> _Task item_
Copy the lines below exactly, starting at the line that contains "Task: Switch to the bar chart statistics icon" and stopping after the last line, and include no other lines.
** Opening Task data block **
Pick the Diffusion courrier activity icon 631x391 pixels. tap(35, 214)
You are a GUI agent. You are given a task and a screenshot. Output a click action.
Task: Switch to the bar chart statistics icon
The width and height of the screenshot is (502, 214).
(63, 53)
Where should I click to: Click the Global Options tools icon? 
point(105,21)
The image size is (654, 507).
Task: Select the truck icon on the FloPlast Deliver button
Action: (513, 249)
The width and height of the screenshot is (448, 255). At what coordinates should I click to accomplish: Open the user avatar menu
** Closing Task data block **
> _Answer area_
Task: Switch to the bar chart statistics icon
The width and height of the screenshot is (502, 214).
(63, 53)
Where should I click to: Click the Global Options tools icon? 
point(105,21)
The image size is (654, 507).
Task: Select the truck icon on the FloPlast Deliver button
Action: (513, 249)
The width and height of the screenshot is (448, 255). At what coordinates should I click to accomplish: Open the user avatar menu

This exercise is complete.